Brathwaite is not a "practicing" member of any
particular organized religious group. He locates the center of
religion in the people orientation. This is an avoidance of the
most troubling question: why did our old gods fail us, what did
we do to deserve our lot, to be(come) so Black and blue.
We
reenter the question raised much earlier in this writing. There
is a schism between the blues folk and the religious
(particularly the Christians). I agree with Brathwaite that
there must be a religious center, spiritual beliefs -- but I do
not believe that presupposes organized religions, whether
Christian or Islamic. A central (and, some would say,
existential) question ultimately must be addressed by every
serious writer who confronts African American culture: the
failure of "God" (religion) to provide earthly
deliverance.
In
search of the answer I went back to the beginning, to the core,
to the people and placed my faith in them and in nature, in what
I can witness and in what created me, thus:
|
haiku
#58
black
people believe
in
god, and i believe in
black
people, amen |
Ultimately,
every African American poet worth her or his salt must address
in one way or another, directly or indirectly, bluntly or
subtly, this most basic of all questions: how come we must
suffer so. Regardless of the specific answer posed or the
specific solution suggested, I believe such wrestling is an
essential characteristic of the Black aesthetic and is also the
source of our characteristic melancholic tinge which colors, to
one degree or another, every African American gesture.
My
understanding of the phenomenology of Black poetry was further
uplifted by Kamau Brathwaite through an instructive lecture
published in text form as History Of The Voice. In terms of
explicating the structure of his poetic language and relating
that language to the liberation struggle, Brathwaite had gone
further than any poet I knew. Brathwaite's work has parallels in
the work of some linguists, but the difference is: Brathwaite
was dealing with the inherent revolutionary nature of Black
expressive voice in the face of colonial domination, a paradigm
which remains profound applicable today.
Brathwaite
defines "nation language" thusly:
|
...National language is
the language which is influenced very strongly by the
African model, the African aspect of our New
World/Caribbean heritage. English it may be in terms of
some of its lexical features. But in its contours, its
rhythm and timbre, its sound explosions, it is not
English, even though the words, as you hear them, might
be English to a greater or lesser degree. |
Now I'd like to describe for you some of the
characteristics of our nation language. First of all, it is
from, as I've said, an oral tradition. The poetry, the culture
itself, exists not in a dictionary but in the tradition of the
spoken word. It is based as much on sound as it is on song. That
is to say, the noise that it makes is part of the meaning, and
if you ignore the noise (or what you would think of as noise,
shall I say) then you or lose part of the meaning. When it is
written, you lose the sound or the noise, and therefore you lose
part of the meaning. Which is, again, why I have to have a tape
recorder for this presentation. I want you to get the sound of
it, rather than the sight of it.
In order to break down the pentameter, we discovered an
ancient form which was always there, the calypso. This is a form
that I think nearly everyone knows about. It does not employ the
iambic pentameter. It employs dactyls. It therefore mandates the
use of the tongue in a certain way, the use of sound in a
certain way. It is a model that we are moving naturally towards
now. Compare
|
To
be or not to be, that is the question
The
stone had skidded arc'd and bloomed into islands
Cuba
San Domingo
Jamaica
Puerto Rico |
But
not only is there a different in syllabic or stress pattern,
there is an important difference in shape of intonation. In the
Shakespeare, the voice travels in a single forward plane towards
the horizon of its end. In the kaiso, after the skimming
movement of the first line, we have a distinct variation. The
voice dips and deepens to describe an intervallic pattern. And
then there are more ritual forms like kumina, like shango, the
religious forms, which I won't have time to go into here, but
which begin to disclose the complexity that is possible with
nation language.
The
other thing about nation language is that it is part of what may
be called total expression, a notion which is not unfamiliar to
you because you are coming back to that kind of thing now.
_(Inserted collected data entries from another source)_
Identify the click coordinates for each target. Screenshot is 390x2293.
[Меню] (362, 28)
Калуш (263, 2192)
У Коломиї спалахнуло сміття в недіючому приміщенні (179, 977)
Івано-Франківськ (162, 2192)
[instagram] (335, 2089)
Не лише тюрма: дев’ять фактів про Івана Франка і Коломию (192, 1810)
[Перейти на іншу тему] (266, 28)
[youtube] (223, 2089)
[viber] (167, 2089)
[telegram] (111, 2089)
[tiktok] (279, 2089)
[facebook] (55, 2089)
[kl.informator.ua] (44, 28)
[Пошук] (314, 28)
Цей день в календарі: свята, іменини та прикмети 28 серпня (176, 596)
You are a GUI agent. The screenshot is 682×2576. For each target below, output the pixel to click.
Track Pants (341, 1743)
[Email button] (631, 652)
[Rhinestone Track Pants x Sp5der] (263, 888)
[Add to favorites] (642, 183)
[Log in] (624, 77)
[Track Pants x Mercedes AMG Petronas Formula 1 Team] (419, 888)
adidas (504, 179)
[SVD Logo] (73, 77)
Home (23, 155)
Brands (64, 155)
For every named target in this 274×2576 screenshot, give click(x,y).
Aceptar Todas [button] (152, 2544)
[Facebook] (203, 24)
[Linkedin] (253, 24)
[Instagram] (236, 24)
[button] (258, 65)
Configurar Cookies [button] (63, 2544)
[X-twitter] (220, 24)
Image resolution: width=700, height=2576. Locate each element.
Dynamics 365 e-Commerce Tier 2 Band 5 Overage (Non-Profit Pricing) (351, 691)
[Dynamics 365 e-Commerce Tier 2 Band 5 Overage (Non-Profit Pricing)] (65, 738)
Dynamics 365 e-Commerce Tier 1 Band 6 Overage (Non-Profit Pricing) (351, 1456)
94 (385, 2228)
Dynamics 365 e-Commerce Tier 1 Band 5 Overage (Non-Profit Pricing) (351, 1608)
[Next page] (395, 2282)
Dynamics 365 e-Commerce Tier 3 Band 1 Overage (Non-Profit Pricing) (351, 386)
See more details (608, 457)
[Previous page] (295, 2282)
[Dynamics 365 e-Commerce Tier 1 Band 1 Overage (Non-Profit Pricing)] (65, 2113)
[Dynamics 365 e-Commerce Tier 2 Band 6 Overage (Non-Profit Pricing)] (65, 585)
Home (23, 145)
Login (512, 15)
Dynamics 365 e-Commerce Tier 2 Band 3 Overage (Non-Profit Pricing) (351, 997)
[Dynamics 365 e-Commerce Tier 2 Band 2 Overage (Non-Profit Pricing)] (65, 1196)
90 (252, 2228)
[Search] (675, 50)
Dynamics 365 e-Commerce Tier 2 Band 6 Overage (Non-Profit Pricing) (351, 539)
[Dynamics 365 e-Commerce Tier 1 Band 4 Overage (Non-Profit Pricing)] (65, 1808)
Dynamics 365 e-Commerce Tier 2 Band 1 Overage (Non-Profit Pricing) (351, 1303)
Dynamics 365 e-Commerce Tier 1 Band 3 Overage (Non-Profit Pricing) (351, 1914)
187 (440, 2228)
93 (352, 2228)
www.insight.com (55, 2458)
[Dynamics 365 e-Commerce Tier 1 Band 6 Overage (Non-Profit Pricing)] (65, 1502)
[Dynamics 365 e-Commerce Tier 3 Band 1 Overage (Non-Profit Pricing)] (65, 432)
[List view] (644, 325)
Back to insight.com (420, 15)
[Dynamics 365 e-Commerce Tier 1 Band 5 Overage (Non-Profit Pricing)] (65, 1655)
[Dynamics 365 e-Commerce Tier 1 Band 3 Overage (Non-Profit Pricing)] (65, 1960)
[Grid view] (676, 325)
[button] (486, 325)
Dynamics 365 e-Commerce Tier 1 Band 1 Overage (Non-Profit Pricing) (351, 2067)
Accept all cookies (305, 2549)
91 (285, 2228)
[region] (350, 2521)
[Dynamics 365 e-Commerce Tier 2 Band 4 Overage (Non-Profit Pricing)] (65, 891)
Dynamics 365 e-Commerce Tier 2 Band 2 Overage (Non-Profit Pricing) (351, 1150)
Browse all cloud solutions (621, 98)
Reading is an isolated, individualistic expression. The oral
tradition on the other hand demands not only the griot but the
audience to complete the community: the noise and sounds that
the maker makes are responded to by the audience and are
returned to him. Hence we have the creation of a continuum where
meaning truly resides. And this total expression comes about
because people be in the open air, because people live in
conditions of poverty ('unhouselled') because they come from a
historical experience where they had to rely on their very
breath rather than on paraphernalia like books and museums and
machines. They had to depend on immanence, the power within
themselves, rather than the technology outside themselves.
What
was important for me is that Brathwaite had clearly articulated
not only structural differences but also the social basis for
those differences. When I put Brathwaite's insights with Zora
Neal Hurston's remarks about "Negro Expression," the
shape of the poetry I wanted and needed to create became clear.
Zora
Hurston's article, currently available in the volume Sanctified
Church, is at once a timeless meditation on the nature of why
and how we express ourselves, as well as a period piece
obviously grounded in (but not limited by) the "slang"
of her era.
Very few Negroes, educated or not, use a clear clipped
"I." It verges more or less upon "Ah." I
think the lip form is responsible for this to a great extent. By
experiment the reader will find that a sharp "i" is
very much easier with a thin taut lip than with a full soft lip.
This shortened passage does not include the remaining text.